Pope at audience: “Help the hungry, those defeated by life, the poor, the homeless”

“Today recurs the liturgical memory of Saint Brother Albert Chmielowski, protector of the poor”, the Pope said in the his greetings to the Polish faithful attending the online broadcast. “He helped the homeless and marginalized to recover a dignified role in society. Let us follow him in brotherly love, offering help to the hungry, the defeated in life, the poor, the needy and especially the homeless.” Today’s general audience, livestreamed from the private Library, was devoted to the prayer of Moses who was “human like us”, with his “doubts” and “fears”. The “greateness” of pastors is “not forgetting the people”, never rejecting them. The lesson of the patriarch: “He does not sell out his people to advance his career. He does not climb the ladder, he is an intercessor.”
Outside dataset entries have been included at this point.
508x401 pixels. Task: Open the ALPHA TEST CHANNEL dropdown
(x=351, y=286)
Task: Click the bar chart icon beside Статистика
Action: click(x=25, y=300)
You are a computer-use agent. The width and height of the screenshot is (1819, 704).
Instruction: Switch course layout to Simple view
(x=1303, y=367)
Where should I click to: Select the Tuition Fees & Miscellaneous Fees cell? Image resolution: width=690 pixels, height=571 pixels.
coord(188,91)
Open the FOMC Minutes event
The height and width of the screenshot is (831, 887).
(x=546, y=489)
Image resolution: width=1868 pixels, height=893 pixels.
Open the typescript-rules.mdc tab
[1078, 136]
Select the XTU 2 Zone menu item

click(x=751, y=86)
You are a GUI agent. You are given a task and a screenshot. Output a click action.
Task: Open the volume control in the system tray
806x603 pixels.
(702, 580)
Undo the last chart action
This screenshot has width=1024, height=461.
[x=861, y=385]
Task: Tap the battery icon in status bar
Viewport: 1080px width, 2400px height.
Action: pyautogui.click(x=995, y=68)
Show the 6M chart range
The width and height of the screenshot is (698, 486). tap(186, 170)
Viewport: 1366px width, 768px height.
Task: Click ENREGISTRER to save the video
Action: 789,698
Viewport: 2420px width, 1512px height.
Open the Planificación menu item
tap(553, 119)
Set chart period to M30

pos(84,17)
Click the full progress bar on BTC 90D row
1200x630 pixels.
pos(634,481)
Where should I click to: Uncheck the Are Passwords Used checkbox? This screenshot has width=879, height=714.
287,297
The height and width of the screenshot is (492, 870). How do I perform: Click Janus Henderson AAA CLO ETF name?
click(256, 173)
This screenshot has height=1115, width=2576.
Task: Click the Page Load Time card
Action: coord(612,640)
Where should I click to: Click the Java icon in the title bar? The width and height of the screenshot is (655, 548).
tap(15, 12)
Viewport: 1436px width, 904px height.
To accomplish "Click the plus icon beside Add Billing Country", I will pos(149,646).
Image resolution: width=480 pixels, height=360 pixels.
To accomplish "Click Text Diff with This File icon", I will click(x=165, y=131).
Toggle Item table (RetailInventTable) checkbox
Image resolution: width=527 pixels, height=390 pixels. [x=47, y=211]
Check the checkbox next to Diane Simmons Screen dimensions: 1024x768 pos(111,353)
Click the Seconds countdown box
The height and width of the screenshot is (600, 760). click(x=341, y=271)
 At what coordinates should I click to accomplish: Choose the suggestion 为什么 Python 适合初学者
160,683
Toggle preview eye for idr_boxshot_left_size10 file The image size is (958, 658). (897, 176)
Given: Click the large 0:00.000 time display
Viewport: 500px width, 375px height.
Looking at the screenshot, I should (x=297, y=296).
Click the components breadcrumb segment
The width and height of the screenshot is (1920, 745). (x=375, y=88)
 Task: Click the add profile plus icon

“When God called him, Moses was in human terms a “failure”,

said Francis referring to the biblical narration in Exodus, that describes his “dreams of glory” shattered: “As a young man he had felt compassion for his people, and had aligned himself in defence of the oppressed. But he soon discovered that, despite his good intentions, it was not justice, but violence that came from his hands. Moses was no longer a promising official, destined to rise rapidly in his career, but rather one who gambled away opportunities, and now grazed a flock that was not even his own.” And it was precisely in the silence of the desert of Midian that God summoned Moses to the revelation of the burning bush: “I am the God of your father, the God of Abraham, the God of Isaac, and the God of Jacob.” “Moses opposes God who speaks, who invites him to take care of the people of Israel with his fears and his objections.” The Pope’s remarks:

“With these fears, with this heart that often falters”, Moses “appears human like us.”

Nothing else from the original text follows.